» EXERCISE AIM
Take the line with "The width and height of the screenshot is (868, 404)." and every line after it in the entries below, and set them down exactly, without any pictures.

── TASK DATA ──

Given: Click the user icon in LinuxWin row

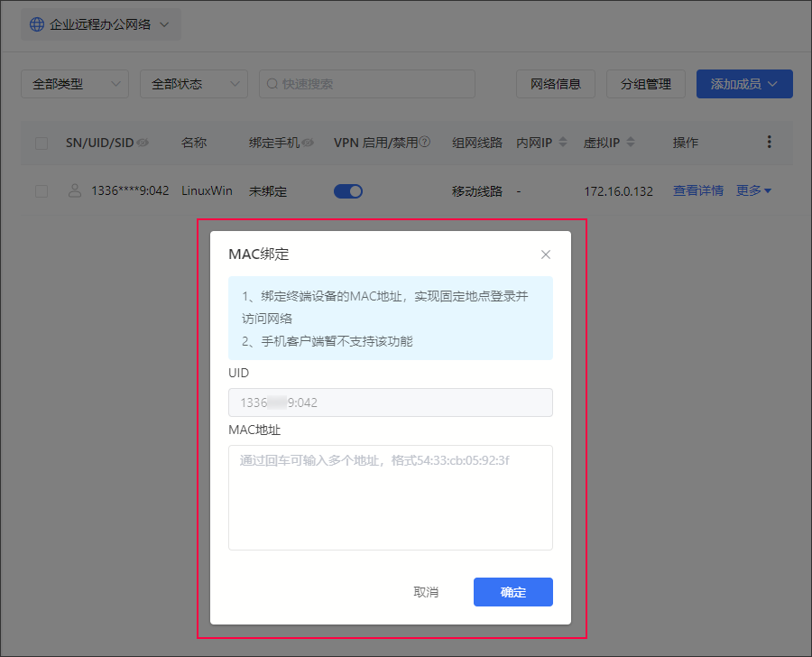Looking at the screenshot, I should tap(75, 190).
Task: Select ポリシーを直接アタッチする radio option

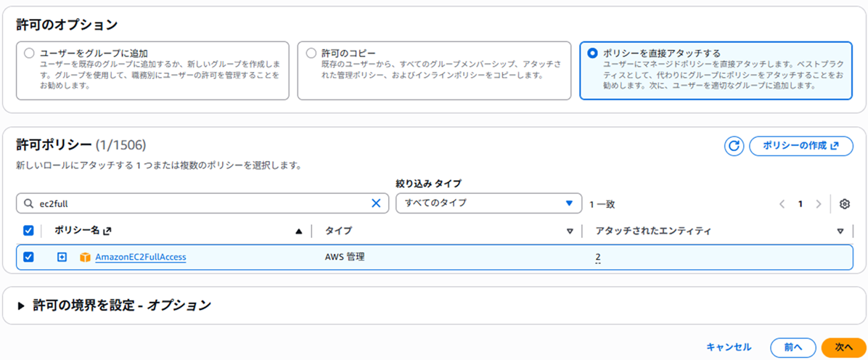Action: (592, 53)
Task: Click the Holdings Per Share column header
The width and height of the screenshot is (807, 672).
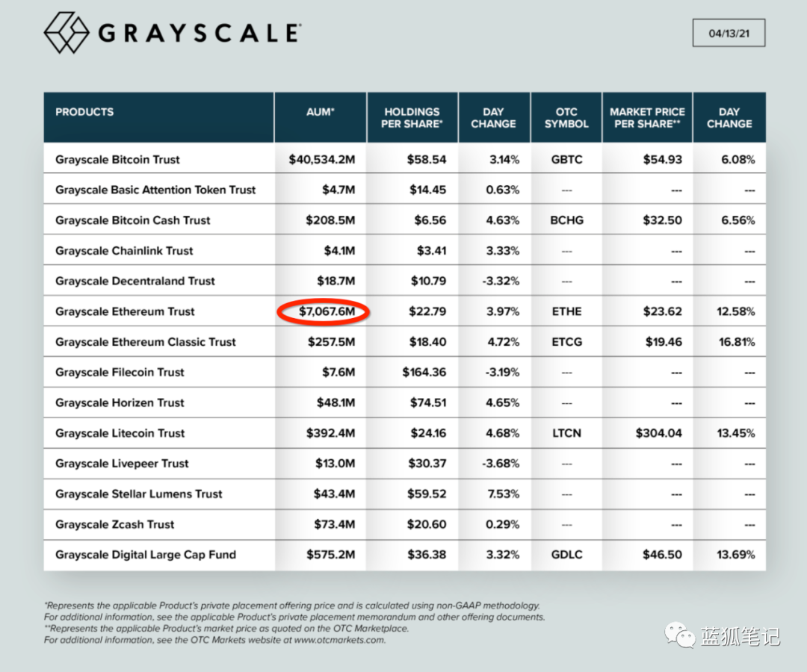Action: 412,118
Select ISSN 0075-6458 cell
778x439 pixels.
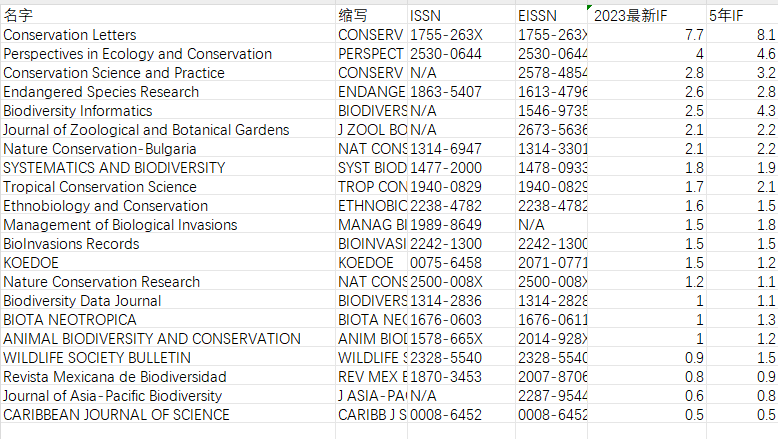tap(461, 263)
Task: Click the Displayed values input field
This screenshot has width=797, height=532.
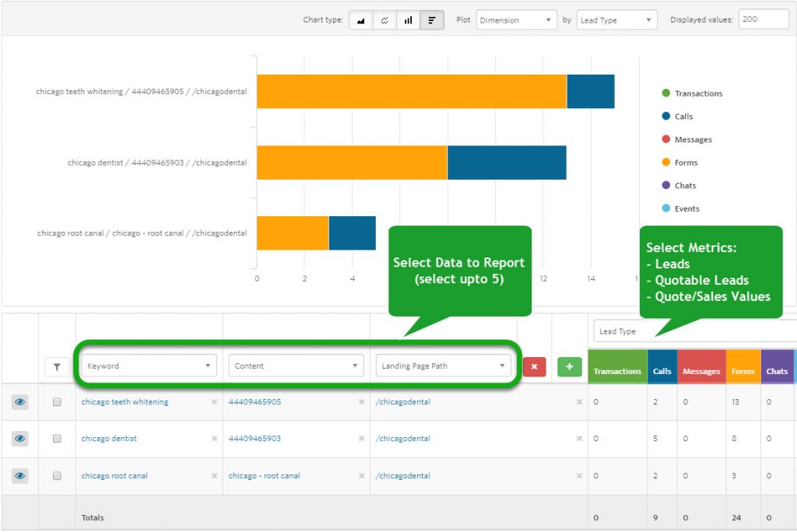Action: pos(763,20)
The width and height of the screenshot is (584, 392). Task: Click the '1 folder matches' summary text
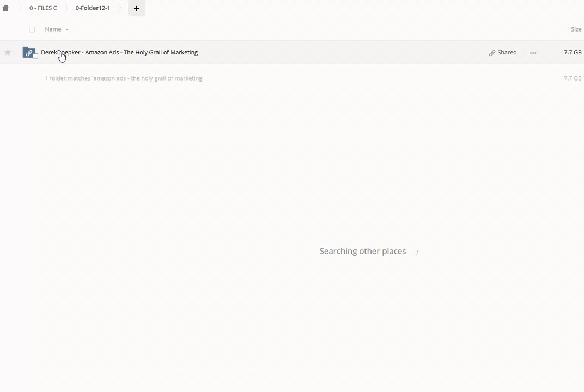click(x=124, y=78)
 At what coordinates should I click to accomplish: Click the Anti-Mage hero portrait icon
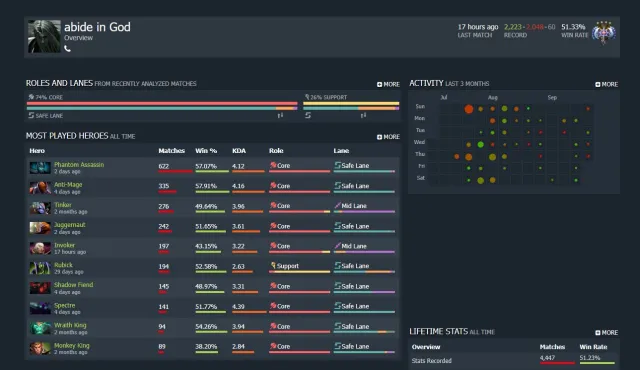pyautogui.click(x=40, y=188)
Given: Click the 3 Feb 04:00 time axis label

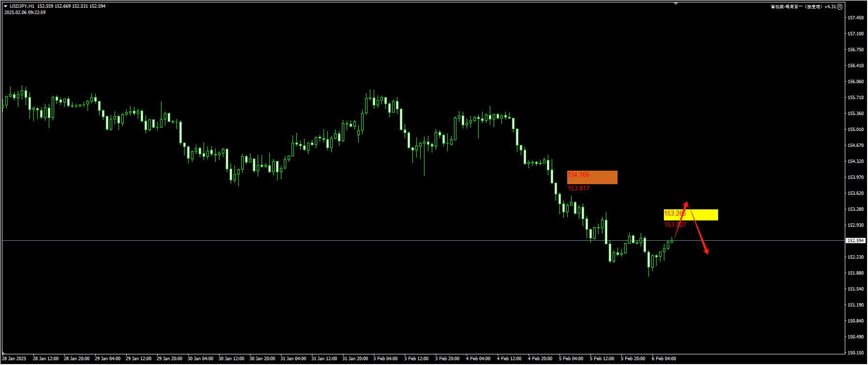Looking at the screenshot, I should tap(385, 359).
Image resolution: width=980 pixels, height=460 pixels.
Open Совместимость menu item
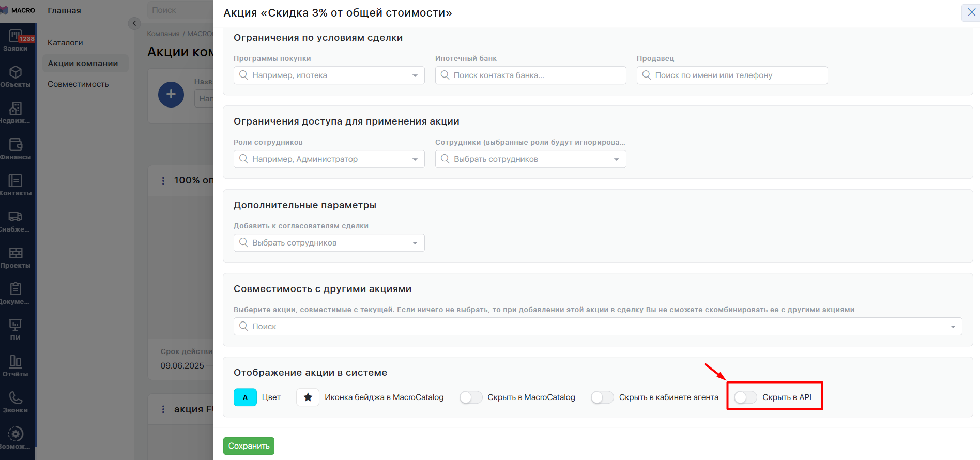78,84
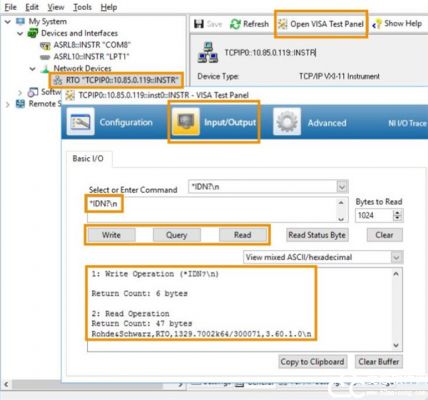Click the Open VISA Test Panel icon

(283, 24)
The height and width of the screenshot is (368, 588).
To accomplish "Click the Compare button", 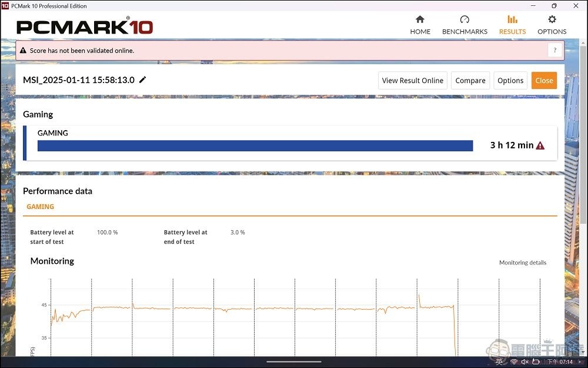I will 470,81.
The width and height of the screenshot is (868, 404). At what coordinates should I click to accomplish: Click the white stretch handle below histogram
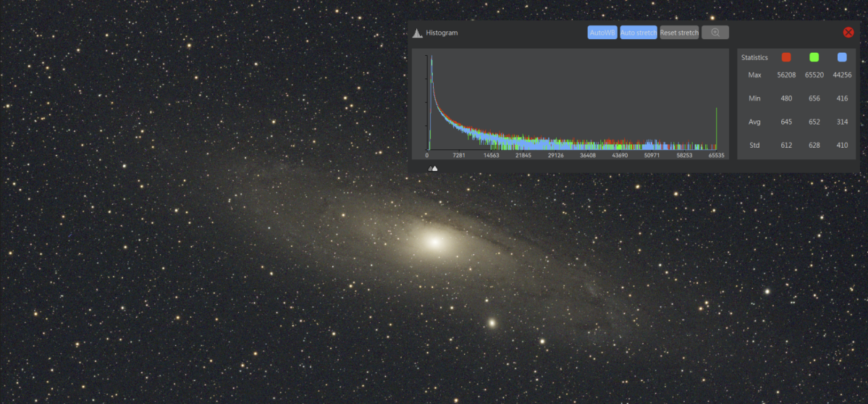435,169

───

» RESPONSE
The width and height of the screenshot is (868, 404). At what coordinates should I click to accomplish: Click the white stretch handle below histogram
435,169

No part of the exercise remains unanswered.